2. Stromal Expression Signatures in CRC
One of the CRC transcriptional subtypes, dubbed “stem/serrated/mesenchymal” (SSM), is endowed with low differentiation, epithelial-to-mesenchymal transition (EMT) and poor prognosis. These features have been interpreted as signs of a phenotypic switch whereby epithelial cancer cells acquire mesenchymal and stem cell-like features. However, Enzo Medico noted that genes upregulated in this subtype are also prominently expressed by stromal cells, suggesting that SSM transcripts could derive from stromal rather than epithelial cancer cells. To test this hypothesis, he analysed CRC expression data from patient-derived xenografts (PDXs), where mouse stroma supports human cancer cells. Species-specific expression analysis, carried out by both DNA microarray and RNA-Seq, showed that the mRNA levels of SSM genes were mostly due to stromal expression. Transcriptional signatures built to specifically report the abundance of cancer-associated fibroblasts (CAFs), leukocytes or endothelial cells all had significantly higher expression in human CRC samples of the SSM subtype. High expression of the CAF-signature was associated with poor prognosis of CRC after surgery, and high expression of all stromal signatures predicted resistance to radiotherapy in rectal cancer. At odds with tumor purity measures based on microscopic inspection or DNA analysis, transcriptional stromal scores do not simply reflect the fraction of stromal cells in the tumor; they also provide information on their composition and functional state. This may explain why evaluation of stroma abundance by pathological or DNA-based criteria has failed to highlight clinically relevant correlates. Collectively, these results reinterpret the EMT and stemness traits typically ascribed to epithelial cancer cells as prevalent stromal contributions and provide new stromal scores that may prove helpful in advancing CRC prognosis and response prediction 3.

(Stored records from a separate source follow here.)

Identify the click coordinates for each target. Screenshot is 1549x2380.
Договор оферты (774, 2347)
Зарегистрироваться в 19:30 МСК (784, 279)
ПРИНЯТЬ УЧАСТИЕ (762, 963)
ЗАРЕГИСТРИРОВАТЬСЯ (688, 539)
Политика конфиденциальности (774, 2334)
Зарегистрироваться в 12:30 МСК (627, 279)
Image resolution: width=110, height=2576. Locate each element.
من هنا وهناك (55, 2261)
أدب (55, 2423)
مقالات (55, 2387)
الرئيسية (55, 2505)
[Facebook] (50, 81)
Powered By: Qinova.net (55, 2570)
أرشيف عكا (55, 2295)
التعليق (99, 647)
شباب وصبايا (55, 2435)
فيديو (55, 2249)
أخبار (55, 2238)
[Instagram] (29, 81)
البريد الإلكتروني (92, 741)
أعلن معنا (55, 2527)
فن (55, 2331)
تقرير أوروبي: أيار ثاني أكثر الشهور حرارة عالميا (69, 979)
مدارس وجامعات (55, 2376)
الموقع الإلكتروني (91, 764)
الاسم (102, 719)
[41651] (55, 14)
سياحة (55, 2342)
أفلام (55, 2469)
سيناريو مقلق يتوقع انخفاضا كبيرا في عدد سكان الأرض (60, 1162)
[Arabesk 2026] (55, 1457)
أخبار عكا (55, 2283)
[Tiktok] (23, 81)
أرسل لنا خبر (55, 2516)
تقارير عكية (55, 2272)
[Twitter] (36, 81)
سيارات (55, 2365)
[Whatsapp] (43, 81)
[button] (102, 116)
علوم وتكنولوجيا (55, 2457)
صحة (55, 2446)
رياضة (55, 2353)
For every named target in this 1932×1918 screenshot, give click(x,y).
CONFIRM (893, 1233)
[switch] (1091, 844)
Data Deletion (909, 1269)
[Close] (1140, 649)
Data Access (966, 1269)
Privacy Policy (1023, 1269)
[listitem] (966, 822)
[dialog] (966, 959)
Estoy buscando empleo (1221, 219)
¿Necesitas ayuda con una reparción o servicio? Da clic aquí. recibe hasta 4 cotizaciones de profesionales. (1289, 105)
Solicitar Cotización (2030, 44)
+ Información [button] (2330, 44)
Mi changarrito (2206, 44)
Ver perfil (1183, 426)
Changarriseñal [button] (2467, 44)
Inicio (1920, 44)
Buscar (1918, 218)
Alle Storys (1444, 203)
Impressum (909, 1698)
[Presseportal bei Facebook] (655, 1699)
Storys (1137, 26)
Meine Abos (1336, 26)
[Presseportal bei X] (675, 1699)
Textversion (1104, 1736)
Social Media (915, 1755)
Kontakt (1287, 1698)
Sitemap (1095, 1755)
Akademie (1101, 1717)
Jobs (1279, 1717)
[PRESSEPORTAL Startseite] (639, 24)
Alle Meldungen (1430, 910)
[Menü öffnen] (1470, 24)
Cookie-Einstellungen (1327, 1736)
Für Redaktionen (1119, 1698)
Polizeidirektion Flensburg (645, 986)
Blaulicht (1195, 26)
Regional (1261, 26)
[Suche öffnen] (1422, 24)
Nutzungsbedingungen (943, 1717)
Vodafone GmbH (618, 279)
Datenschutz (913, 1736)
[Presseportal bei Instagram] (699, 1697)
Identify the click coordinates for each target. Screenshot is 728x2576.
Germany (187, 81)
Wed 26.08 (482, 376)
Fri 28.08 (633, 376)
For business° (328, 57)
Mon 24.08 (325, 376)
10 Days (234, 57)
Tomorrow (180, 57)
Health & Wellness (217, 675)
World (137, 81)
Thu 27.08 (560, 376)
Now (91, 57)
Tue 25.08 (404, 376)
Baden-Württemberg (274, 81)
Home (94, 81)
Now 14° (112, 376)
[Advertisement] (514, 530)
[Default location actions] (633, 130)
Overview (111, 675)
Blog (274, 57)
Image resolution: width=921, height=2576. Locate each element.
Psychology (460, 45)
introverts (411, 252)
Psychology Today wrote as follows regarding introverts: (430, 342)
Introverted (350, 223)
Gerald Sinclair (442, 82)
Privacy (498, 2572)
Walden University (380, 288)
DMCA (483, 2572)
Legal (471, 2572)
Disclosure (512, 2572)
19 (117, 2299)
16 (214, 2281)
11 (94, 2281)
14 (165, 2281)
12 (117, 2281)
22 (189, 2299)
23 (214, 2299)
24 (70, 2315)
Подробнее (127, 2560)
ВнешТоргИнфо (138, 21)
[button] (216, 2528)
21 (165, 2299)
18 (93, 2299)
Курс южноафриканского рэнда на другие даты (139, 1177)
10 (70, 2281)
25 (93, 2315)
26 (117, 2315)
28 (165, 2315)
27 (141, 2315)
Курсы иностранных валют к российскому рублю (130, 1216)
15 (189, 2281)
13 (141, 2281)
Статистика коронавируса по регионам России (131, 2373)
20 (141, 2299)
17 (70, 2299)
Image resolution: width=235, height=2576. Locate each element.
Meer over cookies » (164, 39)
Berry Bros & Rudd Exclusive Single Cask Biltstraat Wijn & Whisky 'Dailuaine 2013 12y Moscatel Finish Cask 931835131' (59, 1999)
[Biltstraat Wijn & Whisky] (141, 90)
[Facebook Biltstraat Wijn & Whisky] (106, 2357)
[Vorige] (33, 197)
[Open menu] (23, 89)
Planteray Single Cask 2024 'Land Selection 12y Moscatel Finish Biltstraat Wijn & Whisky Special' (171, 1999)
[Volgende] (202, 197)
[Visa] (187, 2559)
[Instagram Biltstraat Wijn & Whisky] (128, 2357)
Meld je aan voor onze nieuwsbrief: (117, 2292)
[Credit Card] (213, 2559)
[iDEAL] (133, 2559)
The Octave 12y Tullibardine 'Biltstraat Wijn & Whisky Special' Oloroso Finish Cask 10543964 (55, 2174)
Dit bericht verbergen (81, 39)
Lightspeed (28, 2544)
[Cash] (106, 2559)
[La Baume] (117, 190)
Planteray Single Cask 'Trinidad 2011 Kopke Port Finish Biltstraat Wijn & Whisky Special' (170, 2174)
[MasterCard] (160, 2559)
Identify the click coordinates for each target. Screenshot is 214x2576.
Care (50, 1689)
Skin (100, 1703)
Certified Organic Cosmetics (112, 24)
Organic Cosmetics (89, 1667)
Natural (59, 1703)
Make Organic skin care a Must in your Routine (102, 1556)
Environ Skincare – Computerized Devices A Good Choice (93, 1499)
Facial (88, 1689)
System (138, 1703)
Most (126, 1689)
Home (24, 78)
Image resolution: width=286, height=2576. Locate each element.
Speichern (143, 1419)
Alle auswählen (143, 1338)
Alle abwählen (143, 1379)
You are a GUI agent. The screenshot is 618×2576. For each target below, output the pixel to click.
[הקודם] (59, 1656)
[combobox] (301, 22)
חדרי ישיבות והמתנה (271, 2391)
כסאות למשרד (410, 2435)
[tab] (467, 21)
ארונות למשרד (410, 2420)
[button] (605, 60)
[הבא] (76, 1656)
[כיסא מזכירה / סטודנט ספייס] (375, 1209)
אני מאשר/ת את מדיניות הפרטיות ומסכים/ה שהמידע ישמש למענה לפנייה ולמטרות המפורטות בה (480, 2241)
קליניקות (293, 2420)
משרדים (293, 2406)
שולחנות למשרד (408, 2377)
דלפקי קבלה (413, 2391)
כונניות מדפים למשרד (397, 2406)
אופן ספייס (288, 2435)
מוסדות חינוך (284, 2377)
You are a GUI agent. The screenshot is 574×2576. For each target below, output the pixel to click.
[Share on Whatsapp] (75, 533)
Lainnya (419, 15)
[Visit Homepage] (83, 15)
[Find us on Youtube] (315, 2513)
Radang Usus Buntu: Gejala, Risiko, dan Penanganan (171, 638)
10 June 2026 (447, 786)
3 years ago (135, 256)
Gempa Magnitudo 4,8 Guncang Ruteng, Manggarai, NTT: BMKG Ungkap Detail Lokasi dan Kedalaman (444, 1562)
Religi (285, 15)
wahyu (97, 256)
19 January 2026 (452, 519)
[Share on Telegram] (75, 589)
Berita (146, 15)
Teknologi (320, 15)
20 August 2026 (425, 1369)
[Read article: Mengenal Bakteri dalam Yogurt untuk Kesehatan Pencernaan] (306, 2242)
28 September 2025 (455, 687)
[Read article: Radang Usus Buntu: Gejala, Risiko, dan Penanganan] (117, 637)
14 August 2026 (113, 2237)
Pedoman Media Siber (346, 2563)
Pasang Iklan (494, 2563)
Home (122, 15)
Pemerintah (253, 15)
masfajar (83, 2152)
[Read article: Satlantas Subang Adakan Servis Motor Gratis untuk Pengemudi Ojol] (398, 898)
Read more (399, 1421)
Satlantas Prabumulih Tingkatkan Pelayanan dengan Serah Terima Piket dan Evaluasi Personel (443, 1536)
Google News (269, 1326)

3. Expression Outliers and Fusion Transcripts
Distinguishing molecular alterations activating a cancer driver from passenger alterations is mandatory to formulate effective targeted treatments. The common rule to define cancer drivers as the frequently altered ones, clashes with the fact that some alterations occur at low frequency but involve bona fide, therapeutically actionable oncogenic drivers. Among them, “outlier expression”, i.e. marked overexpression in a small fraction of cases has a high probability of pinpointing activation of a cancer driver, mostly by translocation or amplification, and an associated oncogenic dependence. By transcriptional outlier analysis of 151 CRC cell lines, Enzo Medico and colleagues identified tyrosine kinase genes whose outlier expression was associated with a fusion transcript, indicating a translocation through which the kinase gene acquired a strong promoter. Cell carrying an outlier kinase displayed exquisite sensitivity to the respective kinase inhibitor 4. This approach has the potential to pinpoint cancers with exquisite dependencies to individual kinases for which clinically approved drugs are already available.